EDXA of the prepared ceramic microparticles. EDXA showed that the weight percentage of calcium was more than phosphate, and the Ca/P ratio (w %) in the ceramic microparticles was 1.8.

Figure 4

FTIR of ceramic microparticles. The FTIR showed a peak vibration at wavenumbers 1490 cm⁻¹/1640 cm⁻¹/3431.51 cm⁻¹ and 1037.24 cm⁻¹, which corresponded to OH-1 and PO4-3 stretches of HA/β-TCP, respectively.

Figure 5

The in vitro drug release profile of the three antibiotics from PPCMs over 21 days. The cumulative drug-release concentration of the antibiotics in “Phosphate Buffered Saline (PBS)” is expressed in µg/mL. As it can be seen in the profile, ciprofloxacin and metronidazole had a burst release in the first 4 days but reached a relative plateau on the other days.
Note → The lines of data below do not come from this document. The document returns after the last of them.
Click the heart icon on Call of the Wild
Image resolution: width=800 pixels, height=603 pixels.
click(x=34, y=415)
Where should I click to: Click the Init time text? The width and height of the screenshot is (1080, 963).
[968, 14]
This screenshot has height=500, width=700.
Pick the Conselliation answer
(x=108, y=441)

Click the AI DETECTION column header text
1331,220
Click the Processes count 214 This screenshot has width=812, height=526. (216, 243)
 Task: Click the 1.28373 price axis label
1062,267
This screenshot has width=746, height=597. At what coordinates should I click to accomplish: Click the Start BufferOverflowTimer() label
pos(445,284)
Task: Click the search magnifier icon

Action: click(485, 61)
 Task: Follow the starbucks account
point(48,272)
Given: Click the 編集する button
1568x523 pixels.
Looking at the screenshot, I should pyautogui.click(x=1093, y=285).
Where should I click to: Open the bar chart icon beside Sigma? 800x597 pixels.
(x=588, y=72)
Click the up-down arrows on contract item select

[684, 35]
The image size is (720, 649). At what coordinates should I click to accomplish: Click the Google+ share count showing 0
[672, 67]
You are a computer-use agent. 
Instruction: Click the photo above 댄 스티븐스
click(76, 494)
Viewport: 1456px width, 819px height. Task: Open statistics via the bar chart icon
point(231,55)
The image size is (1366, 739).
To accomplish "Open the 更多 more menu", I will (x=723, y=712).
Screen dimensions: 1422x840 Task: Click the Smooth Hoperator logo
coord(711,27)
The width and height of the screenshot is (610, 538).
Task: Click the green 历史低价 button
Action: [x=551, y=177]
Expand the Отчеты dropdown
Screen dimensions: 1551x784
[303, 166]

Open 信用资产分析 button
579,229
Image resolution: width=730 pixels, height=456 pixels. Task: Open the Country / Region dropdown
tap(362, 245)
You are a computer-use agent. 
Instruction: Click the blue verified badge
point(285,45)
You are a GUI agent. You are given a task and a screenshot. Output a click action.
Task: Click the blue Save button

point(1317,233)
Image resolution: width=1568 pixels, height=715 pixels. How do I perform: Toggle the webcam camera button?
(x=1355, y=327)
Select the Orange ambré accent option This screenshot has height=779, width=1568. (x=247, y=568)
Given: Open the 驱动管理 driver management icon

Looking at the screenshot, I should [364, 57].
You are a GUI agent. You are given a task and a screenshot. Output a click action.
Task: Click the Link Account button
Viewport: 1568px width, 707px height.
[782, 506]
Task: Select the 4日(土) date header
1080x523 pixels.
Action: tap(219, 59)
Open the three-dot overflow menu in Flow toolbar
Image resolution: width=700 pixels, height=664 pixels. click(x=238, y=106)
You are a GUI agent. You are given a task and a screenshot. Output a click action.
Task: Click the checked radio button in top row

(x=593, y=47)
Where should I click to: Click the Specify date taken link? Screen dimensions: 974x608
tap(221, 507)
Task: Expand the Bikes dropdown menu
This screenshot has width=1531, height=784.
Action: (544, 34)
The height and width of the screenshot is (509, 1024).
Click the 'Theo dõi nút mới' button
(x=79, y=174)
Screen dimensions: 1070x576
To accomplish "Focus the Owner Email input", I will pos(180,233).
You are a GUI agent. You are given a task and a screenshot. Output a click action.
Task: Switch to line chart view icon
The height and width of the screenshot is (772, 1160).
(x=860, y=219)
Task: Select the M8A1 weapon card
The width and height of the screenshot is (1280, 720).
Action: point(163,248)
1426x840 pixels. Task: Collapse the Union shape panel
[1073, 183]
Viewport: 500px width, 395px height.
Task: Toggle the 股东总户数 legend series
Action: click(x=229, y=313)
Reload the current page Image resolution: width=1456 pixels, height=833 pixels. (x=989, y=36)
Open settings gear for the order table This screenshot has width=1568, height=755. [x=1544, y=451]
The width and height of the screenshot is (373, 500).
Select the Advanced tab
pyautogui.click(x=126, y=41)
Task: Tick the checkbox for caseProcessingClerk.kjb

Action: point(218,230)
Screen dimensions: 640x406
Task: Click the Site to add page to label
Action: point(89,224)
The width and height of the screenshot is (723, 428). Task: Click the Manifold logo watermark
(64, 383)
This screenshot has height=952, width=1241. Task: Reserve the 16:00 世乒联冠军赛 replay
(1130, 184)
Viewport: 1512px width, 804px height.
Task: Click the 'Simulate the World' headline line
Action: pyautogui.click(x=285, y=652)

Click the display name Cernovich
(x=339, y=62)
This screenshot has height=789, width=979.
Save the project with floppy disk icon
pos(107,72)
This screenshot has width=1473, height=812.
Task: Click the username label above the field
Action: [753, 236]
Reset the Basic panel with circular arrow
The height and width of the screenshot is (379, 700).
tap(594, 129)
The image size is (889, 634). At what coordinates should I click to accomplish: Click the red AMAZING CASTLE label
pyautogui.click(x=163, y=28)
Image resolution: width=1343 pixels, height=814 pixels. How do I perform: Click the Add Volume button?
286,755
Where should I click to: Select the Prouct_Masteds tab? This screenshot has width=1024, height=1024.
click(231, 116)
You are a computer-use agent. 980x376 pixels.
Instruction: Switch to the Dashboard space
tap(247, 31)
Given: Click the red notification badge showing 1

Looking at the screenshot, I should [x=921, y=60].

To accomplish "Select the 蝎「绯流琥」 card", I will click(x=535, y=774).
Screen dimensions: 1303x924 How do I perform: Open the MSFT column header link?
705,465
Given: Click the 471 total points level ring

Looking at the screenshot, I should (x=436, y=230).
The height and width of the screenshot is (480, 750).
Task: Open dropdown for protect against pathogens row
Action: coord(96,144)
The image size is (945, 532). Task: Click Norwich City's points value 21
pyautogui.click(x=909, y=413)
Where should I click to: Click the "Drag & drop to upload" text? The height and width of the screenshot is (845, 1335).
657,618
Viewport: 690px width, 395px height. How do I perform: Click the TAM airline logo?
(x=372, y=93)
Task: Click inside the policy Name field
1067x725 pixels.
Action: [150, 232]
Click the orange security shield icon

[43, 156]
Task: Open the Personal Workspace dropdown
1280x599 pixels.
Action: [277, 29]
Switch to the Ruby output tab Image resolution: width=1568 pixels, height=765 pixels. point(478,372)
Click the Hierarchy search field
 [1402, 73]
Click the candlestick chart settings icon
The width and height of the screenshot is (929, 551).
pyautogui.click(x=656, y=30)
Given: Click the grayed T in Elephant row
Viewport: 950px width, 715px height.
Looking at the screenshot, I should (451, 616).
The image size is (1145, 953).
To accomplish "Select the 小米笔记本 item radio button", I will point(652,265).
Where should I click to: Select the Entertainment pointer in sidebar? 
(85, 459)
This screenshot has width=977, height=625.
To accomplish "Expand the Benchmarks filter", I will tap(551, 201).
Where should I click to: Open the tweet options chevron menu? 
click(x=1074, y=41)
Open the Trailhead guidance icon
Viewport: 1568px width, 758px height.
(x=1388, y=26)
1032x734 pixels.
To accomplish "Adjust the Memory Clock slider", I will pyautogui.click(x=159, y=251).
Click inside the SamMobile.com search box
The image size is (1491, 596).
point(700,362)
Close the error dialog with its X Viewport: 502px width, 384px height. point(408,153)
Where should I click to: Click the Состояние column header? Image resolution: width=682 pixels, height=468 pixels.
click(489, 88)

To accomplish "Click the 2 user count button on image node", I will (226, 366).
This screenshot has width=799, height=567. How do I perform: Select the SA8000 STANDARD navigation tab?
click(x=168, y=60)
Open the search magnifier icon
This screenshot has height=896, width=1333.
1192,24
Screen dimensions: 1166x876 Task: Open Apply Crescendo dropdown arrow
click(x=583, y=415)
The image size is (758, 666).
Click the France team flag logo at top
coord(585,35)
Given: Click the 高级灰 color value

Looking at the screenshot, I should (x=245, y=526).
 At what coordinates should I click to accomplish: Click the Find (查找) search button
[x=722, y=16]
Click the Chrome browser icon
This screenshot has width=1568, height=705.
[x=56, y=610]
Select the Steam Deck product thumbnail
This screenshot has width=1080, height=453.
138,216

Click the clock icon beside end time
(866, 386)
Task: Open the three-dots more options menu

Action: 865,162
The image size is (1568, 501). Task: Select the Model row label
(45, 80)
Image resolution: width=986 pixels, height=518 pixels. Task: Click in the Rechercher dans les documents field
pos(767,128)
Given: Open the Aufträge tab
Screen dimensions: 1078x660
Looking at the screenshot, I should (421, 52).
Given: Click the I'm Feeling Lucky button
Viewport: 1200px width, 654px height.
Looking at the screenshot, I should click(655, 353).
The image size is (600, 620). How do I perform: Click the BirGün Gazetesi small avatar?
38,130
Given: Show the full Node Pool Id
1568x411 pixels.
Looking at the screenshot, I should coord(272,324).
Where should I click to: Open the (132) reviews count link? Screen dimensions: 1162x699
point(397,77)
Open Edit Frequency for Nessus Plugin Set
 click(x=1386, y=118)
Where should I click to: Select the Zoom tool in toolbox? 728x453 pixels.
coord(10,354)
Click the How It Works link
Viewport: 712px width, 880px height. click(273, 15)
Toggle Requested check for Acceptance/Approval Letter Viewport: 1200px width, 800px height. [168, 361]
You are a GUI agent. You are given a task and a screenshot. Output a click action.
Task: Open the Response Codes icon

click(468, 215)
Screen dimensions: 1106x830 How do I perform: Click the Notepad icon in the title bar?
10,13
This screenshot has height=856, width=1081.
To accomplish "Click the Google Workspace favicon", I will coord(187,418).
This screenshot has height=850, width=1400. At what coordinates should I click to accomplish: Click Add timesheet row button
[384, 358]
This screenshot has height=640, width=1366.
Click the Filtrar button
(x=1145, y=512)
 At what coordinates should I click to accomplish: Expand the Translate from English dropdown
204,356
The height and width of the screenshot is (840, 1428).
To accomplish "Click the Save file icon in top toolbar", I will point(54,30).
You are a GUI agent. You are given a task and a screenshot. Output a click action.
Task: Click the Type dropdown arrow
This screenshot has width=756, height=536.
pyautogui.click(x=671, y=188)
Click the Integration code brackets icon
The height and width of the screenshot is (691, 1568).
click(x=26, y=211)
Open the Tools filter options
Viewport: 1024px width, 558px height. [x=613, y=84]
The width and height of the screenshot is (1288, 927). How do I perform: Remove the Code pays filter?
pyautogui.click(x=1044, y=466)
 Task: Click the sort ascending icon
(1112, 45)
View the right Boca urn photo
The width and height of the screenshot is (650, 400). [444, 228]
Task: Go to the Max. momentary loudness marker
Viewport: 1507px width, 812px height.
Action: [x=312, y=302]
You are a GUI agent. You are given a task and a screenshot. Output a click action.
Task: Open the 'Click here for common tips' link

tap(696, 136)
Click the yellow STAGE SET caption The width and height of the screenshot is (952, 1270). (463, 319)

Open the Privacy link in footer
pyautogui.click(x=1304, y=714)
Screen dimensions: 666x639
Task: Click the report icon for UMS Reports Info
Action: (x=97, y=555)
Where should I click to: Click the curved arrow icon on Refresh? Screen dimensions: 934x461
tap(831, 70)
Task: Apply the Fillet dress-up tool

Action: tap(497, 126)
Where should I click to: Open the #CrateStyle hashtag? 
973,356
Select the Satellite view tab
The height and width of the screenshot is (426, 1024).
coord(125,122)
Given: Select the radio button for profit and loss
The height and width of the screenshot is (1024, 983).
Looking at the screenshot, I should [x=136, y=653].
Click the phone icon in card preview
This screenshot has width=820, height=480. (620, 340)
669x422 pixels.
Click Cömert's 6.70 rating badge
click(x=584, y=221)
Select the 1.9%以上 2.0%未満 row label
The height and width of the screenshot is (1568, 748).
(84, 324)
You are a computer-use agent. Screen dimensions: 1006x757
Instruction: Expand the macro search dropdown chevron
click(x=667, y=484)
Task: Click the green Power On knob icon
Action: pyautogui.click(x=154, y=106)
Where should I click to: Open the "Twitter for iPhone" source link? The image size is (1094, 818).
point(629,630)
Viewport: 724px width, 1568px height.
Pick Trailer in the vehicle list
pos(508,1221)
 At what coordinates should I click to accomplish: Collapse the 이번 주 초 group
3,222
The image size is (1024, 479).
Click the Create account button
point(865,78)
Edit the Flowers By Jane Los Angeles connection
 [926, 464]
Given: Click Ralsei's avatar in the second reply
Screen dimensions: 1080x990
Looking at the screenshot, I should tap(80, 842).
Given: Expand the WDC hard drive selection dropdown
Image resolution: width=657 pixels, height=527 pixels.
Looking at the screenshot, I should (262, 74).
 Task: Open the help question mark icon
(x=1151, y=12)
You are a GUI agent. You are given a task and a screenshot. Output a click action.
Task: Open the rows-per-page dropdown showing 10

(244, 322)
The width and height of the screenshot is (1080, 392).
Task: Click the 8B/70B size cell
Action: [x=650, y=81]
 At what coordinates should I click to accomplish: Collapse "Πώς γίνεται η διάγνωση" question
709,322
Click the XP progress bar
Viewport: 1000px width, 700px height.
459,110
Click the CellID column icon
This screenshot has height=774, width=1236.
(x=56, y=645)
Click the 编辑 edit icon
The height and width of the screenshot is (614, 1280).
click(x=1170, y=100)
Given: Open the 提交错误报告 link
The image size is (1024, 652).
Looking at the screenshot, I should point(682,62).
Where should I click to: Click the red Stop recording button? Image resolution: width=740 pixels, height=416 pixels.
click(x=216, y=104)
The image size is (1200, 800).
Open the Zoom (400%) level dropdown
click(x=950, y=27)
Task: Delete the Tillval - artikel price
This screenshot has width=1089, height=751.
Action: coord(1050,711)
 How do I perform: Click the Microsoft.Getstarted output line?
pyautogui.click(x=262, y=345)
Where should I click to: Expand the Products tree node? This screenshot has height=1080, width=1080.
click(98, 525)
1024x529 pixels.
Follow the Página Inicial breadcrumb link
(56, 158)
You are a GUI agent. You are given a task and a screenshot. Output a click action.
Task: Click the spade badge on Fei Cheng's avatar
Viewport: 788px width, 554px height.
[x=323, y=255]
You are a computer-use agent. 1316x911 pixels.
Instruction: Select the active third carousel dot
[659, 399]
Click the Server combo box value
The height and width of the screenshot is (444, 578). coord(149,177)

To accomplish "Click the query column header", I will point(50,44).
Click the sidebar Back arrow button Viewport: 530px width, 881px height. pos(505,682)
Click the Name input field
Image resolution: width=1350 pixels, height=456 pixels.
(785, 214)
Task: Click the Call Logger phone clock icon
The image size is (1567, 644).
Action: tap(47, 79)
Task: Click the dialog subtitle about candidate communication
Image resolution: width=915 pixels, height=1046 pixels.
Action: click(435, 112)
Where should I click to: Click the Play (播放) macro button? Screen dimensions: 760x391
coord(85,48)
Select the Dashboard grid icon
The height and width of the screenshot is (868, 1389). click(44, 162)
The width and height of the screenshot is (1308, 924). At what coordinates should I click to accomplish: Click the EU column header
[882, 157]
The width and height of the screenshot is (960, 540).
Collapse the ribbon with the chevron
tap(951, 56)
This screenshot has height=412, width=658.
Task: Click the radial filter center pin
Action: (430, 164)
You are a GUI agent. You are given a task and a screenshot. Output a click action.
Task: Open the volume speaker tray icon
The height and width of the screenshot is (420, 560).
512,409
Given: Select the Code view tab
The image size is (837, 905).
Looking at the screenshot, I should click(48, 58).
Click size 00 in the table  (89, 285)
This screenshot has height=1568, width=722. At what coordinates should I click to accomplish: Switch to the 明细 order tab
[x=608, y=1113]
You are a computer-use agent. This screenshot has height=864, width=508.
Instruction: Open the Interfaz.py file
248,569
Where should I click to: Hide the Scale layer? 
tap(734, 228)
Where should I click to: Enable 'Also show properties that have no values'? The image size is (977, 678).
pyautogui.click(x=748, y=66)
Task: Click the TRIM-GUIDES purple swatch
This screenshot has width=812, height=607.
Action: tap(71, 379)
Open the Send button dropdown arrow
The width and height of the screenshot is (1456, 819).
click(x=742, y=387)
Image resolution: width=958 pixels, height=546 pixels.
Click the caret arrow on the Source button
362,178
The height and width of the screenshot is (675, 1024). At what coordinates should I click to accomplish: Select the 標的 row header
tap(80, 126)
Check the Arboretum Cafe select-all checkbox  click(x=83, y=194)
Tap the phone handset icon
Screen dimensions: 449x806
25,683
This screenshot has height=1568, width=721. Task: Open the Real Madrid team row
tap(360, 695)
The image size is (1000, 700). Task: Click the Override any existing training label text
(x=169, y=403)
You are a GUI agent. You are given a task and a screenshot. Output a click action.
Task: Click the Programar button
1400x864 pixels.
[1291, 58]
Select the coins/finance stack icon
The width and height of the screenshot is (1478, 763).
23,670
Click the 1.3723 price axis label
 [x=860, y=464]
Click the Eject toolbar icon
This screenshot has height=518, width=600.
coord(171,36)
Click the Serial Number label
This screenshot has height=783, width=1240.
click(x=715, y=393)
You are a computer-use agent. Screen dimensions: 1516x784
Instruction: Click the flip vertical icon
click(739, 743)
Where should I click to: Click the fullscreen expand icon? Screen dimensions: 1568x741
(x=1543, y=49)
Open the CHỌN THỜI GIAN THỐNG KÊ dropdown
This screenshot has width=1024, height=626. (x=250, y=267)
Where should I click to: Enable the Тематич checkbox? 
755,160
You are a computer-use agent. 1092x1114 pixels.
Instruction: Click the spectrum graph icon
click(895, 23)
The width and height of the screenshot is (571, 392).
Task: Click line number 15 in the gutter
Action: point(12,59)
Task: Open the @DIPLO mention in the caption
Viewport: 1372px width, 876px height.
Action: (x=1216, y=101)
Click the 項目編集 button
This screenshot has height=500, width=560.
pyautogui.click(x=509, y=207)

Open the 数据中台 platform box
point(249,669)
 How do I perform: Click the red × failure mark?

However, penicillin G continued its sustained release throughout the 21 days of the experiment (Note. In the above profiles, “Days” should be multiplied by two, as indicated in the horizontal axis).

Figure 6

Cell viability percentage of treated HGF cells compared to untreated HGF cells (negative control; no cytotoxicity; 100% viability). Positive control: water-treated HGF cells (severe cytotoxicity).